Seguidamente, alude a pormenores de la investigación disciplinaria, a los hechos génesis de la misma y a la valoración probatoria que considera está condicionada “a que quien se le otorgue (sic) se encuentre en pleno uso de sus facultades mentales, de tal suerte que pueda ofrecer un comportamiento real y objetivo que apunte a la resolución efectiva del caso en aras del debido proceso”, para a partir de ello, concluir que el proceso en mención culminó con desconocimiento de las prerrogativas superiores del demandante, en síntesis, por cuanto afirma que el sancionado ostenta la condición de inimputable.

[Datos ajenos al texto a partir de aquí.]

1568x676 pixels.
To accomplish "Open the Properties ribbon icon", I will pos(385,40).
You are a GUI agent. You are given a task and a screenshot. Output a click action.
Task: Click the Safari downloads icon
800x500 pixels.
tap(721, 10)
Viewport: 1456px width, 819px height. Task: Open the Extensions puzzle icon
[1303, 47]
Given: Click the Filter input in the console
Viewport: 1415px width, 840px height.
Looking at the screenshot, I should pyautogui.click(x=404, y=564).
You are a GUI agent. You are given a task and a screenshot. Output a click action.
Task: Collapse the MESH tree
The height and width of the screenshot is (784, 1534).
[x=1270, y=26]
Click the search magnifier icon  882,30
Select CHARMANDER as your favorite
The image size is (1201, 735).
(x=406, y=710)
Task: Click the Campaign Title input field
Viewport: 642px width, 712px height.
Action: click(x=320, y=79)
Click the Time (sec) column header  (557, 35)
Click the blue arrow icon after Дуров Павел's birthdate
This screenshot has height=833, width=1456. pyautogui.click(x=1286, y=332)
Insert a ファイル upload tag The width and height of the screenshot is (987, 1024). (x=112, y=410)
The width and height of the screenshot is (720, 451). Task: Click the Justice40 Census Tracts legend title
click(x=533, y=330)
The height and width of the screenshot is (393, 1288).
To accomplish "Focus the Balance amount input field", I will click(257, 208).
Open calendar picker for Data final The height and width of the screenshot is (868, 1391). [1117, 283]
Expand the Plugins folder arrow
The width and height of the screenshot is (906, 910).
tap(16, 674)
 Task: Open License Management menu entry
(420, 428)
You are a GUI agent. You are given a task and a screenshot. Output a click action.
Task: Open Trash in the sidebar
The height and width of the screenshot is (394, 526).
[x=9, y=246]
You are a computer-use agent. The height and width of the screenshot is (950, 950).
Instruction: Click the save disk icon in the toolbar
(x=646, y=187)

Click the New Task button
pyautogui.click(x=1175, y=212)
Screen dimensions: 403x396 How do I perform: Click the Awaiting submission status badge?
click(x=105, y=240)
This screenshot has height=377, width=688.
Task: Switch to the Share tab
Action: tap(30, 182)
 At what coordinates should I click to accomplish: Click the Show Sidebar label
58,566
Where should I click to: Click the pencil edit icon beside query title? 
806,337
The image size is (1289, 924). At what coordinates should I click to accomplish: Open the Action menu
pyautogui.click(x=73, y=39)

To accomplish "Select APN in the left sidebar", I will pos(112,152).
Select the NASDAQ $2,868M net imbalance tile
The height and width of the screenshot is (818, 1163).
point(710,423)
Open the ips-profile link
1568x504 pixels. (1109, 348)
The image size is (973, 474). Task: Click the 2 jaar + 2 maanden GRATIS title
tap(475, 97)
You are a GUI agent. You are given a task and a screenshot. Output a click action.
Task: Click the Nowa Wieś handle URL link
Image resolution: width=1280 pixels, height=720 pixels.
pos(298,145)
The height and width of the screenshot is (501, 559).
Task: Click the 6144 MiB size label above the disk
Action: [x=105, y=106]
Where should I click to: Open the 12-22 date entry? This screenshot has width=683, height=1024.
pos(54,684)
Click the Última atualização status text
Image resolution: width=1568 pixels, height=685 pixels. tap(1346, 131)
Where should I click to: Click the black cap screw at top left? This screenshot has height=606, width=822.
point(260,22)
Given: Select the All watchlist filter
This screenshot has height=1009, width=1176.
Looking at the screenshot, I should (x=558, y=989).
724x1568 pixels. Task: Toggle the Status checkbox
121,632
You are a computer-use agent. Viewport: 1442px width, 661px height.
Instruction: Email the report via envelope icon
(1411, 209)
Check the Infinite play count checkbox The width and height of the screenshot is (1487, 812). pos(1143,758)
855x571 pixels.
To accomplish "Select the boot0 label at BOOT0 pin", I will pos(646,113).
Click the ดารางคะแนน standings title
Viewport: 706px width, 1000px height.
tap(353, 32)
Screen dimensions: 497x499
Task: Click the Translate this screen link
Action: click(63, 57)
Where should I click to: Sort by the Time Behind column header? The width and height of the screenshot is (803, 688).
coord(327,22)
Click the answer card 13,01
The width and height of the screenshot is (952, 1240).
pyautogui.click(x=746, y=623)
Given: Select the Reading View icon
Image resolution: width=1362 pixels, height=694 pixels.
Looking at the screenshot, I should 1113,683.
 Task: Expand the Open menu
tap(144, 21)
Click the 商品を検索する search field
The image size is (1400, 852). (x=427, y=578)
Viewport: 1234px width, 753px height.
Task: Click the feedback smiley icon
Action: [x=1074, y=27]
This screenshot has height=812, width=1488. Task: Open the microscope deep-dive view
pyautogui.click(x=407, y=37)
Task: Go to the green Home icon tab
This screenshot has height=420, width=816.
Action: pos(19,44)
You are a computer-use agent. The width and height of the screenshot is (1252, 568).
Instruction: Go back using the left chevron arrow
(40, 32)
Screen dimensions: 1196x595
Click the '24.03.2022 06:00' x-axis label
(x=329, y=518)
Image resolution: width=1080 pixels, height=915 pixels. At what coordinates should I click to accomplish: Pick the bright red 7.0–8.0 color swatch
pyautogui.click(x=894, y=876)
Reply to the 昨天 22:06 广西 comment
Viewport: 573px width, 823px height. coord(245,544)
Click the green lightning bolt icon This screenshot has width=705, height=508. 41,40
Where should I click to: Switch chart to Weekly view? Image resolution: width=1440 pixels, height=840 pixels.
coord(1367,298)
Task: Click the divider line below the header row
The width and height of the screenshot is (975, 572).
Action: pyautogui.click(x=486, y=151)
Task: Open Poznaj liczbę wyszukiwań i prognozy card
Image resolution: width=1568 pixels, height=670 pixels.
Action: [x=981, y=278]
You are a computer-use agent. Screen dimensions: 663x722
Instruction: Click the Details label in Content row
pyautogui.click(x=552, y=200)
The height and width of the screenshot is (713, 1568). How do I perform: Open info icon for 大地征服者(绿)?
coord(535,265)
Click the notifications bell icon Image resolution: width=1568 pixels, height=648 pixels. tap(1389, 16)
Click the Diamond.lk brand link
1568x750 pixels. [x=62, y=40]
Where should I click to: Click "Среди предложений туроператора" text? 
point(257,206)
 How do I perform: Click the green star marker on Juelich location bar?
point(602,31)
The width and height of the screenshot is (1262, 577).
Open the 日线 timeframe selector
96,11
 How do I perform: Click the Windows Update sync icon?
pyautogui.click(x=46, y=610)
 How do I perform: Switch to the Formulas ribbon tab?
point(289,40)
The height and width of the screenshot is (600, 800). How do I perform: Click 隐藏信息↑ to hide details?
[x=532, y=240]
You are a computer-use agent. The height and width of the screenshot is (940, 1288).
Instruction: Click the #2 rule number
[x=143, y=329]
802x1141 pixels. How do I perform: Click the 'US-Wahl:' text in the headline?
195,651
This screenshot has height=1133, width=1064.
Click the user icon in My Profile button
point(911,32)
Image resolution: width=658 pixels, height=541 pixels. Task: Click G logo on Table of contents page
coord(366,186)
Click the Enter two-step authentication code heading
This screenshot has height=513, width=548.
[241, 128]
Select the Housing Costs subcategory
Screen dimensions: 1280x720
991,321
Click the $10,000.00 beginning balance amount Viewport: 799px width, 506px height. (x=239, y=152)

CONSIDERACIONES DE LA CORTE De conformidad con la preceptiva del artículo 1º, numeral 2º del Decreto 1382 de 12 de julio de 2000, la Sala es competente para pronunciarse sobre la impugnación interpuesta en contra de la decisión adoptada por la Sala de Decisión Penal del Tribunal Superior de Cali. El artículo 86 de la Constitución Política señala que toda persona tiene derecho a promover acción de tutela ante los jueces para la protección inmediata de sus derechos constitucionales fundamentales cuando por acción u omisión le sean vulnerados o amenazados por cualquier autoridad pública, siempre que no exista otro medio de defensa judicial o cuando existiendo la tutela se utilice como mecanismo transitorio para evitar la materialización de un perjuicio de carácter irremediable.
Según los antecedentes expuestos, pretende la parte actora que a través de este mecanismo subsidiario y residual de protección se deje sin efectos el acto administrativo proferido el 22 de febrero de 2012 a través del cual GARCÍA VARGAS fue destituido de la Policía Nacional, con fundamento en la decisión adoptada el 26 de enero de 2012 a través de la cual fue declarado responsable disciplinariamente, por considerar que se erige en vía de hecho, susceptible de corrección por vía constitucional.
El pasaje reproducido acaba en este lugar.